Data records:
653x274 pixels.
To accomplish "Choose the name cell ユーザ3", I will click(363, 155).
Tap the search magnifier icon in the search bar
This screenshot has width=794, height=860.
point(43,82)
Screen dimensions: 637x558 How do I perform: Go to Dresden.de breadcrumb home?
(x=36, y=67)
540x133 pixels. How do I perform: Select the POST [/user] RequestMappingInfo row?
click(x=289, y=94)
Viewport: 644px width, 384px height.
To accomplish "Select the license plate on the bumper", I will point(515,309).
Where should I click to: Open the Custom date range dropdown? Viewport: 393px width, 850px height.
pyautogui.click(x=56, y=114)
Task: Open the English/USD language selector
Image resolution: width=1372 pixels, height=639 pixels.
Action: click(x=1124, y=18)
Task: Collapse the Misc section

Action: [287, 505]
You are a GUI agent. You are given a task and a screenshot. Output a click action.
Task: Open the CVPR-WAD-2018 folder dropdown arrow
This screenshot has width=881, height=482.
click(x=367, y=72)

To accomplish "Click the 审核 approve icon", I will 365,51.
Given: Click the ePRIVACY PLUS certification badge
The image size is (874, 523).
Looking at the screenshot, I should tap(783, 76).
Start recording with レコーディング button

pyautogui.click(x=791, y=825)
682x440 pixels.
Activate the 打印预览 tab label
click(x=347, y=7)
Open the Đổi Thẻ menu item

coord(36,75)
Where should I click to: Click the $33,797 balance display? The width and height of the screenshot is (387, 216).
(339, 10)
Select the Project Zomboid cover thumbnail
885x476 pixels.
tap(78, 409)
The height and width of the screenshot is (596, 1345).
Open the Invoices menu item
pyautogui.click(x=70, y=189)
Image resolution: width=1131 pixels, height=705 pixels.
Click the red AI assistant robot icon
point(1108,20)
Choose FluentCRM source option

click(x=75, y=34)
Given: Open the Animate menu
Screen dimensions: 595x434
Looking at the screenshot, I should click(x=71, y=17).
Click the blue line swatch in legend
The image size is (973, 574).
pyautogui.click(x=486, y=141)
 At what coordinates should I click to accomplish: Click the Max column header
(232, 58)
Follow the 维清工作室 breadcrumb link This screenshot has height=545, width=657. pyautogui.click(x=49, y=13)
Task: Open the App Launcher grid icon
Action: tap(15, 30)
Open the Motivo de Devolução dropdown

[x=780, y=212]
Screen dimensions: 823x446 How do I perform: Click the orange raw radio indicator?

(EXERCISE INSTRUCTIONS) Could you transcribe the entries above word for word, from the line with "Image resolution: width=1372" down to the line with "682x440 pixels.", keeping both?

(SOLUTION BELOW)
Image resolution: width=1372 pixels, height=639 pixels.
Action: click(x=1124, y=18)
Task: Collapse the Misc section

Action: [287, 505]
You are a GUI agent. You are given a task and a screenshot. Output a click action.
Task: Open the CVPR-WAD-2018 folder dropdown arrow
This screenshot has width=881, height=482.
click(x=367, y=72)

To accomplish "Click the 审核 approve icon", I will 365,51.
Given: Click the ePRIVACY PLUS certification badge
The image size is (874, 523).
Looking at the screenshot, I should tap(783, 76).
Start recording with レコーディング button

pyautogui.click(x=791, y=825)
682x440 pixels.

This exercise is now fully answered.